● **WHAT THIS TASK INVOLVES**
Show each line of the data below in which "radio" occurs.

● **GIVEN RECORDS**
----------------

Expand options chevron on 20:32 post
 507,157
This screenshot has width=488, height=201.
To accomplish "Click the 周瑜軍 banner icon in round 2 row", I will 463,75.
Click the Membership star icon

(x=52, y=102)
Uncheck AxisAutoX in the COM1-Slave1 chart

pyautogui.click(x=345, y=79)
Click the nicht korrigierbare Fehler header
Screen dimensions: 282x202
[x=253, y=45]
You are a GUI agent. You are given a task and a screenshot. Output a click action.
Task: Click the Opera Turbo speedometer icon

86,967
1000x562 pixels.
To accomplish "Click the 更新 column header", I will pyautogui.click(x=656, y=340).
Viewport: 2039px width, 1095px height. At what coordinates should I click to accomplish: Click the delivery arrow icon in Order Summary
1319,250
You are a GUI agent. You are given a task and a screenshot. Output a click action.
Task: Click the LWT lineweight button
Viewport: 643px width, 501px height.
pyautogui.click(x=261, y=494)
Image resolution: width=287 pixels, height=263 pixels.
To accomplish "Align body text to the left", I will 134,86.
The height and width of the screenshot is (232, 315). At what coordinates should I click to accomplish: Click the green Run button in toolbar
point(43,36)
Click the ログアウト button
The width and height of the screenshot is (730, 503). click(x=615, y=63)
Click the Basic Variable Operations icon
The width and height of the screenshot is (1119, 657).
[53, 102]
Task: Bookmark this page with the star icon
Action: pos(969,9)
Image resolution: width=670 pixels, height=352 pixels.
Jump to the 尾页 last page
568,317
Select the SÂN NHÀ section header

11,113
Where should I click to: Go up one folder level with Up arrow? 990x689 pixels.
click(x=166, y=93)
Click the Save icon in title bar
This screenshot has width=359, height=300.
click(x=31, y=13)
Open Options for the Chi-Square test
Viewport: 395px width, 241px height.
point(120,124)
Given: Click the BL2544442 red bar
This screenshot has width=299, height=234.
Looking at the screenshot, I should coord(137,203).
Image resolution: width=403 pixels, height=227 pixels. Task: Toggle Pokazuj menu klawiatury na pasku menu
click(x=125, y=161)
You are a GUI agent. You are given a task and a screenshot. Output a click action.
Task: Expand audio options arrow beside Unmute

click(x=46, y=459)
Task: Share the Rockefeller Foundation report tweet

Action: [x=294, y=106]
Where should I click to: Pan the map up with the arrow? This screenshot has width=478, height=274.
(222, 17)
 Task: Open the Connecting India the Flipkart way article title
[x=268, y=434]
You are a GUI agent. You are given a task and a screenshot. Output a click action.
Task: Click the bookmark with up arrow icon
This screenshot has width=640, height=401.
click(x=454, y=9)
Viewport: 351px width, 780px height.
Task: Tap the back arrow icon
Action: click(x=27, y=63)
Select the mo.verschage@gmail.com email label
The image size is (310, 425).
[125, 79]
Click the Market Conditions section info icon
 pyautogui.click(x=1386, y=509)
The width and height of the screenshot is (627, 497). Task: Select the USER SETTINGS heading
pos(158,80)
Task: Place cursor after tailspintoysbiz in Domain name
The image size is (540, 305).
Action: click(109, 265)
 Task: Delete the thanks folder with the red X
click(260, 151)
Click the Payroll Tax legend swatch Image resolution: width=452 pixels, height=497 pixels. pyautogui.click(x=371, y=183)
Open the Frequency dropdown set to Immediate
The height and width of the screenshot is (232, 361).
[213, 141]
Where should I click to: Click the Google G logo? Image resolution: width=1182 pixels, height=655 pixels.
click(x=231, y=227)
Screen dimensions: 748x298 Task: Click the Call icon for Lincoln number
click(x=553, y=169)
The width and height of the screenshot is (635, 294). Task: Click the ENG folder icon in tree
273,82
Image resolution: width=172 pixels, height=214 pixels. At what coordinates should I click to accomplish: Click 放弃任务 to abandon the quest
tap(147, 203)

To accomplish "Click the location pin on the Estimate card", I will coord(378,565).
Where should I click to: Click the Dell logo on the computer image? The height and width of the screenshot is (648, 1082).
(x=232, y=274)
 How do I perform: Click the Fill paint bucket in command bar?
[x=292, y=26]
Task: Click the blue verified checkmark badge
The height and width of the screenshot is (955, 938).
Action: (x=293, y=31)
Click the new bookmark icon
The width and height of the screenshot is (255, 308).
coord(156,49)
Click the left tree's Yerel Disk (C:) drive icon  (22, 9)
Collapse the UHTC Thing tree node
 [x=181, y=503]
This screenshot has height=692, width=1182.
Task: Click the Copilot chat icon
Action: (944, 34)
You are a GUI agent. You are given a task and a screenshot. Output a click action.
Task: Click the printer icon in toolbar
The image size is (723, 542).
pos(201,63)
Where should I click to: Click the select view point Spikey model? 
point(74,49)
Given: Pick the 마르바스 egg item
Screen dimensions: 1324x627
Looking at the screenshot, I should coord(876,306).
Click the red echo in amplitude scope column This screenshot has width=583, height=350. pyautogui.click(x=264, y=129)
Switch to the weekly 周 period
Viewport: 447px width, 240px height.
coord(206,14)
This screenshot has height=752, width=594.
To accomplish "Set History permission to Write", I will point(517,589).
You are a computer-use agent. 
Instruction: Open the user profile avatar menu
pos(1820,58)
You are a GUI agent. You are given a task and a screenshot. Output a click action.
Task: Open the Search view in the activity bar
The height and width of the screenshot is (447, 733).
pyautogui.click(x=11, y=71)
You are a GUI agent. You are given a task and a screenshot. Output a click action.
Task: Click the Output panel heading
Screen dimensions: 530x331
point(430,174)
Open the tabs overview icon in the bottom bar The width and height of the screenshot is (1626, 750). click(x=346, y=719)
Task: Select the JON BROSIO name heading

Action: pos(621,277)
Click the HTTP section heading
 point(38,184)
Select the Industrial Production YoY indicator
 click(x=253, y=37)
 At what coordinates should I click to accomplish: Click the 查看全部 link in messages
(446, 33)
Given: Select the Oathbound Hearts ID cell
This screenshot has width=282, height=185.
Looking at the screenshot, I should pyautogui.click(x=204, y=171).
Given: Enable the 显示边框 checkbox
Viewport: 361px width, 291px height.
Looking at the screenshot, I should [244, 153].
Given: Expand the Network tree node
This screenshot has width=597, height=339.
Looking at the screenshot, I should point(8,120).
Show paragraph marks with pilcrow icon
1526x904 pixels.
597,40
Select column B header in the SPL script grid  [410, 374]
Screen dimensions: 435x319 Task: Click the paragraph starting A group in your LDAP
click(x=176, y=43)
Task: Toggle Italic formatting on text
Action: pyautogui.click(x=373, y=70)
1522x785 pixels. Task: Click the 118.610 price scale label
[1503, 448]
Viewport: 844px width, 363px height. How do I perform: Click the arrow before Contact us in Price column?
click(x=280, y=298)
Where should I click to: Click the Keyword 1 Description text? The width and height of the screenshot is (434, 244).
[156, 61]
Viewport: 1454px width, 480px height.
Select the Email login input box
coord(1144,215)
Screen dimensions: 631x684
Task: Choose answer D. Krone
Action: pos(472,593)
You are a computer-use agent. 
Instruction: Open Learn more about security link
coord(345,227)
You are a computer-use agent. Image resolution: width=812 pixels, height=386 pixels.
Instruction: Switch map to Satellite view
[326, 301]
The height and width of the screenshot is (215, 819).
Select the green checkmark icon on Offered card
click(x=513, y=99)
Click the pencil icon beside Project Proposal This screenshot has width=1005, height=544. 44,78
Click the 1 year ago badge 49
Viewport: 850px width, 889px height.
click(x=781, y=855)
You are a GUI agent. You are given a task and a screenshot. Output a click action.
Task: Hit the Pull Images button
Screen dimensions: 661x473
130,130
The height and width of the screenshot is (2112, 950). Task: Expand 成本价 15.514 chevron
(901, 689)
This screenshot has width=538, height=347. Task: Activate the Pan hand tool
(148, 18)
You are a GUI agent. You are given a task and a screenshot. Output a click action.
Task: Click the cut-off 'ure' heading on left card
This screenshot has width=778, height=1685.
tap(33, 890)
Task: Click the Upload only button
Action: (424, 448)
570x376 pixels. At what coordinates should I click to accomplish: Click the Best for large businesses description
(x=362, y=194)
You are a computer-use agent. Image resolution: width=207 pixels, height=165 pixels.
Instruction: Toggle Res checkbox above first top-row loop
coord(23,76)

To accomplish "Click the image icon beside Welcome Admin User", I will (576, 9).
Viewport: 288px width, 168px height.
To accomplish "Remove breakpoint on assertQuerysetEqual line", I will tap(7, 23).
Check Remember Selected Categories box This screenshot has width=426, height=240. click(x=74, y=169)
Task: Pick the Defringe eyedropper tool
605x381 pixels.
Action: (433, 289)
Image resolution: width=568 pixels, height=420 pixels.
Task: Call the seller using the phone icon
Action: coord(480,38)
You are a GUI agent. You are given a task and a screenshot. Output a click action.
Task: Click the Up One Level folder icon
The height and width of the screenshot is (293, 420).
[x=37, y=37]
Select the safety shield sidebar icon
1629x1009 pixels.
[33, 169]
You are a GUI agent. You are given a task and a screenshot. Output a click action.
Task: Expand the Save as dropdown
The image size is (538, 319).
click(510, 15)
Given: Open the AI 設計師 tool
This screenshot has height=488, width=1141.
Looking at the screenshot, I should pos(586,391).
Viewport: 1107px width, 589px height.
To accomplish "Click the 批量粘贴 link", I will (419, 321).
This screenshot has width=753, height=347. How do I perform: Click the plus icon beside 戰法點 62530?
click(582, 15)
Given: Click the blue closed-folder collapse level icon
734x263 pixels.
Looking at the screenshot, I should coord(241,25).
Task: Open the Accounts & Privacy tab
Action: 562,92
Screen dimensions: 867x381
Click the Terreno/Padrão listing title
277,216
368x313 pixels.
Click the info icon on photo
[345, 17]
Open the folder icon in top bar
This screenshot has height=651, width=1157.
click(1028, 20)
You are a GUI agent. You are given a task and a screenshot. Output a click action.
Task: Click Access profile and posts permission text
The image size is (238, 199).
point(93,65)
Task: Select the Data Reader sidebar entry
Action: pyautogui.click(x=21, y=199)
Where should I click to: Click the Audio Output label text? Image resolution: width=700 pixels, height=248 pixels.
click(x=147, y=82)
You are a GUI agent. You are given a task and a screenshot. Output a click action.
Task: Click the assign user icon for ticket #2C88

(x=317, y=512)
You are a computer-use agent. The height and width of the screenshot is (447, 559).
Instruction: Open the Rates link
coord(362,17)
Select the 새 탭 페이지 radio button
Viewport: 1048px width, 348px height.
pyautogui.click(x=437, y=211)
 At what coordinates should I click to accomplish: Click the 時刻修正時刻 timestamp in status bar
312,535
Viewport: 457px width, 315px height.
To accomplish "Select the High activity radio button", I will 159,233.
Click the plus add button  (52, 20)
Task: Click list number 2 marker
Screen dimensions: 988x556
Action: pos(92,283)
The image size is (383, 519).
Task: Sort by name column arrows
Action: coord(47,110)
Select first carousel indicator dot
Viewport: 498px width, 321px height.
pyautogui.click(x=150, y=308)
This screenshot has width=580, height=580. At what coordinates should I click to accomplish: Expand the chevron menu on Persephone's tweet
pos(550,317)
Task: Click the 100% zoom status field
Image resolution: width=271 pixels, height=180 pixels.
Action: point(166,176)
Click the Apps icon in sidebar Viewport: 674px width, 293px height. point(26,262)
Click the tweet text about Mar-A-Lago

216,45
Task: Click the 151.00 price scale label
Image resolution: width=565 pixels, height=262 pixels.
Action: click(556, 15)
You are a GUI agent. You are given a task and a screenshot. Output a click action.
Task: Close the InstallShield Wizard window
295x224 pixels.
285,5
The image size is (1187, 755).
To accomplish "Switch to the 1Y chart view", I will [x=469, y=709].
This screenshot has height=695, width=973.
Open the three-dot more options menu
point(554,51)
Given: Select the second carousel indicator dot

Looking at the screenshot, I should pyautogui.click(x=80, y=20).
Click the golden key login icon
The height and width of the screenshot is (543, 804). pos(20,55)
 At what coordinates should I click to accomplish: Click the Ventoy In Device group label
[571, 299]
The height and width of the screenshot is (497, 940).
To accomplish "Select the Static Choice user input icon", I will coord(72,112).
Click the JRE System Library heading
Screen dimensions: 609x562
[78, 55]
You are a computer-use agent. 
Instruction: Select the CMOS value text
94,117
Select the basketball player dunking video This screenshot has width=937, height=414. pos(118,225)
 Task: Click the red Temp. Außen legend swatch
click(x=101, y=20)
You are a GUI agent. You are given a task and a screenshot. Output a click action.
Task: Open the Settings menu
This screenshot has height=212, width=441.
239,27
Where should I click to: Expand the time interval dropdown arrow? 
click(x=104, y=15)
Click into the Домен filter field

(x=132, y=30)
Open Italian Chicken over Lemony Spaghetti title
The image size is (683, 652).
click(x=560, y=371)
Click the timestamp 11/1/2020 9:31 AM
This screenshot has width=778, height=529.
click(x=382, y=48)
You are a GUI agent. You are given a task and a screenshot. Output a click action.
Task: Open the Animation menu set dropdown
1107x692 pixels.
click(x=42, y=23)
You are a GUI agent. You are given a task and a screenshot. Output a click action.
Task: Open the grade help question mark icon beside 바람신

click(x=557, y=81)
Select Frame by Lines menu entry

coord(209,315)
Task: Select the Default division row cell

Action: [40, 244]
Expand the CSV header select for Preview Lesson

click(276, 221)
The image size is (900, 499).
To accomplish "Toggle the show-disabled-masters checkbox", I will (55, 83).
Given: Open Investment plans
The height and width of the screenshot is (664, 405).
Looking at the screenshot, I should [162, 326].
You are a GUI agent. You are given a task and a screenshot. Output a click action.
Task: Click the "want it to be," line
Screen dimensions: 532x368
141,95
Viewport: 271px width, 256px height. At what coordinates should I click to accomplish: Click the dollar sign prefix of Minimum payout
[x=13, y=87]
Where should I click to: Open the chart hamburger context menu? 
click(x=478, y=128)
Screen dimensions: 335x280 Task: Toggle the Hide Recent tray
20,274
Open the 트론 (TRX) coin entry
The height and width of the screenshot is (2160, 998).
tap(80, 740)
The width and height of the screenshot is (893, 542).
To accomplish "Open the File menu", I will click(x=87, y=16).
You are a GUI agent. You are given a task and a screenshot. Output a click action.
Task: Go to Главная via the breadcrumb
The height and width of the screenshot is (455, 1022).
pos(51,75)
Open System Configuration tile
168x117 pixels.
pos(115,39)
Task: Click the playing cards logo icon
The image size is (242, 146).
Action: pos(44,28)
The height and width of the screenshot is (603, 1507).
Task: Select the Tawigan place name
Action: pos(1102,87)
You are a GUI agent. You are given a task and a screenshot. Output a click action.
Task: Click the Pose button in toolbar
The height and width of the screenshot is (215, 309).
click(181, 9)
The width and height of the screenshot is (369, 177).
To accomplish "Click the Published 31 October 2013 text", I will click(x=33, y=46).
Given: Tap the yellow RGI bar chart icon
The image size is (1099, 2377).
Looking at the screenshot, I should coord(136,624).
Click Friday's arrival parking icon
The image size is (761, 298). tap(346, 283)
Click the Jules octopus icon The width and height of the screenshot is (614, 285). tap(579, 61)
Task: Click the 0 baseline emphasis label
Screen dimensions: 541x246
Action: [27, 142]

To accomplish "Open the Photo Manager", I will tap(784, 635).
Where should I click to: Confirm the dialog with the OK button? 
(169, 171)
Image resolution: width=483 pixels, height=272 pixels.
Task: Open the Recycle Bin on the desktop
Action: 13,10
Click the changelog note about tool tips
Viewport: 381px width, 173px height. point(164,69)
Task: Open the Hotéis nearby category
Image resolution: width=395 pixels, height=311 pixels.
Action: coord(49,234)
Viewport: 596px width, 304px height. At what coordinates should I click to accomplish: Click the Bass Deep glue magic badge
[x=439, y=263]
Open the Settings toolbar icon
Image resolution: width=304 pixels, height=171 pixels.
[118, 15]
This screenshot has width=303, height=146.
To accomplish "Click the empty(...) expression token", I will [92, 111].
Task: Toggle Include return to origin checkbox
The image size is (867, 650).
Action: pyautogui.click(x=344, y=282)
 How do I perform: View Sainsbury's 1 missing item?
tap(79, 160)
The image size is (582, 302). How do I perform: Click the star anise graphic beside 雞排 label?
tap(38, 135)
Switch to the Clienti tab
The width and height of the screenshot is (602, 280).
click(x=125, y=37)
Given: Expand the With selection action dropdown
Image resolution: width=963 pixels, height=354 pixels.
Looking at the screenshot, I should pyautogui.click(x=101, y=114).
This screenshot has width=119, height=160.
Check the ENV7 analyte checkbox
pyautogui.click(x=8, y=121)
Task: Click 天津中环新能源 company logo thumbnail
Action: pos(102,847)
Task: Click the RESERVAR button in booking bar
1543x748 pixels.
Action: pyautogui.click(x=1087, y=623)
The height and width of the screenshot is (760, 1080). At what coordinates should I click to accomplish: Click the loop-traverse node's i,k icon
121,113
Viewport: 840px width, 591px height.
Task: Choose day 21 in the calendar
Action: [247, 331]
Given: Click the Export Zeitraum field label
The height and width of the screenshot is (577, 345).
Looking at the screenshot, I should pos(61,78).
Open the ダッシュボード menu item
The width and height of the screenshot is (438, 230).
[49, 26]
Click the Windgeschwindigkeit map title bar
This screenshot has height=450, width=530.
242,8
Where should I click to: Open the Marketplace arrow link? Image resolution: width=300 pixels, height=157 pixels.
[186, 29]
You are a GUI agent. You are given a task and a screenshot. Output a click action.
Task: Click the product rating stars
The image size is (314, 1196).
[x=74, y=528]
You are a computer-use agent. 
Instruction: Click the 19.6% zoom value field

----------------

● **ANSWER SECTION**
Select the 새 탭 페이지 radio button
To accomplish "Select the High activity radio button", I will 159,233.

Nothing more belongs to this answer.